Research output: Contribution to journalArticlepeer-review

36 Scopus citations


Alveolar macrophages (AM) play a central role in initiation and resolution of lung inflammation, but the integration of these opposing core functions is poorly understood. AM expression of cholesterol 25-hydroxylase (CH25H), the primary biosynthetic enzyme for 25-hydroxycholesterol (25HC), far exceeds the expression of macrophages in other tissues, but no role for CH25H has been defined in lung biology. As 25HC is an agonist for the antiinflammatory nuclear receptor, liver X receptor (LXR), we speculated that CH25H might regulate inflammatory homeostasis in the lung. Here, we show that, of natural oxysterols or sterols, 25HC is induced in the inflamed lung of mice and humans.

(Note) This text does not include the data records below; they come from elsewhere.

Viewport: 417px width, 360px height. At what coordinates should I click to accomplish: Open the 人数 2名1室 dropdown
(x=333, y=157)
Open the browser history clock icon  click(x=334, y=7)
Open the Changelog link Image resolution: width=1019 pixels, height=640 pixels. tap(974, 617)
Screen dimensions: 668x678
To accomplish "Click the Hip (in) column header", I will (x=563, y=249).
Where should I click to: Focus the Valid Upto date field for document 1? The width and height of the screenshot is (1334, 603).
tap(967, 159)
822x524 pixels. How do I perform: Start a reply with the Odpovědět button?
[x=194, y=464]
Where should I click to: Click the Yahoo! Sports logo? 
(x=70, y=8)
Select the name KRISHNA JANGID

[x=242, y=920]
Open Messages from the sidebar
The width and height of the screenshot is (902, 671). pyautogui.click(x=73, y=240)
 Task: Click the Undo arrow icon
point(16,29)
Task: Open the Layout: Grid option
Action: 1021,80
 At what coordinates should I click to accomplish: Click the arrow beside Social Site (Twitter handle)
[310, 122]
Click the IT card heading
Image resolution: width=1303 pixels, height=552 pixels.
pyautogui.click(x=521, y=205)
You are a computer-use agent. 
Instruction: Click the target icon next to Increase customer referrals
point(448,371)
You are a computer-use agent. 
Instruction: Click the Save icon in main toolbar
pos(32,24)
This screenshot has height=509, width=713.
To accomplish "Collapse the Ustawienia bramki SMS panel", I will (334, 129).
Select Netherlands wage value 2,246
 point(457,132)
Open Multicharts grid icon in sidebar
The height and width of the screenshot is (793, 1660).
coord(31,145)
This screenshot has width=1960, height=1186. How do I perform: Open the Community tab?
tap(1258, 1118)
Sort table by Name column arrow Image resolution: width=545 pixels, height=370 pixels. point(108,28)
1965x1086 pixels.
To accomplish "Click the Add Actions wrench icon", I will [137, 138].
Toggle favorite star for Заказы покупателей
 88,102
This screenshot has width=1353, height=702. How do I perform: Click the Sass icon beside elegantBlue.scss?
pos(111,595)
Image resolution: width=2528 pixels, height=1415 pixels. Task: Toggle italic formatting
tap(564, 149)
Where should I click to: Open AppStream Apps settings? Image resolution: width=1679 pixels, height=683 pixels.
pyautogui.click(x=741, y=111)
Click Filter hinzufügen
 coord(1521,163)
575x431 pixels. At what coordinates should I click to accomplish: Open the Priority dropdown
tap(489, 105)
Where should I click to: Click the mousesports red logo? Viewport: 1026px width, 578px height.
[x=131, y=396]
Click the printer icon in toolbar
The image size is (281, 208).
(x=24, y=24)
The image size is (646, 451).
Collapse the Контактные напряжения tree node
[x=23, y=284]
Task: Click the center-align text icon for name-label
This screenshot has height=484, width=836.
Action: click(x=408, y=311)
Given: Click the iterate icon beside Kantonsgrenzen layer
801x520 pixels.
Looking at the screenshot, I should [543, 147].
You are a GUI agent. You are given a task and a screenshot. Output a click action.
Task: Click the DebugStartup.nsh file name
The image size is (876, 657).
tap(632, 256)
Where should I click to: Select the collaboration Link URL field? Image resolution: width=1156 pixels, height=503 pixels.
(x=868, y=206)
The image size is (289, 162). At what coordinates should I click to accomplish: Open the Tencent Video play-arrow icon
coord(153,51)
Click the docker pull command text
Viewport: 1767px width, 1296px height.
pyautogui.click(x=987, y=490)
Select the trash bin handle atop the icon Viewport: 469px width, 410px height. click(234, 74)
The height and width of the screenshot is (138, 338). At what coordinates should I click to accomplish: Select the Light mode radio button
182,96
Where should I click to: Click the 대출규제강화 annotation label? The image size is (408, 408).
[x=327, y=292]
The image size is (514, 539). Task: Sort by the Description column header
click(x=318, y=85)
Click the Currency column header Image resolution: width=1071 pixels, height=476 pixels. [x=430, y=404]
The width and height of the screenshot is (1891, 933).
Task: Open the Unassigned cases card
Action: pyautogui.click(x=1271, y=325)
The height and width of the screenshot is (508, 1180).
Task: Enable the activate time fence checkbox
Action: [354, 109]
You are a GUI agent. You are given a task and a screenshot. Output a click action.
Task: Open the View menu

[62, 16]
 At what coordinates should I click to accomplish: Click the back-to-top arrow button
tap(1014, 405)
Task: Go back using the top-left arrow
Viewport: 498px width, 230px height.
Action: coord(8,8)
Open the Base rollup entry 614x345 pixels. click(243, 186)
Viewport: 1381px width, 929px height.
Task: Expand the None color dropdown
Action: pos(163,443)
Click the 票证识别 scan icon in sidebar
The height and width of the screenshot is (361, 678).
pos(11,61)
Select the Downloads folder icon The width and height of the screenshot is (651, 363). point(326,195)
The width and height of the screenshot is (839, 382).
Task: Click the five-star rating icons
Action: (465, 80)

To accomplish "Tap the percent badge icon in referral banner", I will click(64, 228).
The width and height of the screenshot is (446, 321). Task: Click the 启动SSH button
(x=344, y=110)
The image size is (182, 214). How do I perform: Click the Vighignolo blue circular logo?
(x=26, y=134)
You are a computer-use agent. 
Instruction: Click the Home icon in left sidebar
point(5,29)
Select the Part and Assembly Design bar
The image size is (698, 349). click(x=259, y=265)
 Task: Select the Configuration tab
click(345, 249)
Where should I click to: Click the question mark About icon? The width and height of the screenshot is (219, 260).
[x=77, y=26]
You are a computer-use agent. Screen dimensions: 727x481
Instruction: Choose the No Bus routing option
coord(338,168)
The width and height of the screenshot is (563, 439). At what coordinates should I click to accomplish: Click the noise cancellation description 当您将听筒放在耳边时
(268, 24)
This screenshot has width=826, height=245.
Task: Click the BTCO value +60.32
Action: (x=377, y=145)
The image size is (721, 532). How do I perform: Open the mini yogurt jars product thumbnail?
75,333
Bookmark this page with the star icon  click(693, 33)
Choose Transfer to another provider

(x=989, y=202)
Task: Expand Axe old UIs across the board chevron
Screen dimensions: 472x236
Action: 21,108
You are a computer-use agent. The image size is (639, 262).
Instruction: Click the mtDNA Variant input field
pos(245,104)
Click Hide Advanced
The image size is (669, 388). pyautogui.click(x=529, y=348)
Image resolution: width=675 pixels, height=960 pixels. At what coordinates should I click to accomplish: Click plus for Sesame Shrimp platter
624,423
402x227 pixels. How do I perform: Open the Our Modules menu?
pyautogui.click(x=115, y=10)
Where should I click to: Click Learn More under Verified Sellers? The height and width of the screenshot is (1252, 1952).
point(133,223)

Ch25h–/– mice fail to induce 25HC and LXR target genes in the lung after LPS inhalation and exhibit delayed resolution of airway neutrophilia, which can be rescued by systemic treatment with either 25HC or synthetic LXR agonists. LXR-null mice also display delayed resolution, suggesting that native oxysterols promote resolution. During resolution, Ch25h is induced in macrophages upon their encounter with apoptotic cells and is required for LXR-dependent prevention of AM lipid overload, induction of Mertk, efferocytic resolution of airway neutrophilia, and induction of TGF-β. CH25H/25HC/LXR is, thus, an inducible metabolic axis that programs AMs for efferocytic resolution of inflammation.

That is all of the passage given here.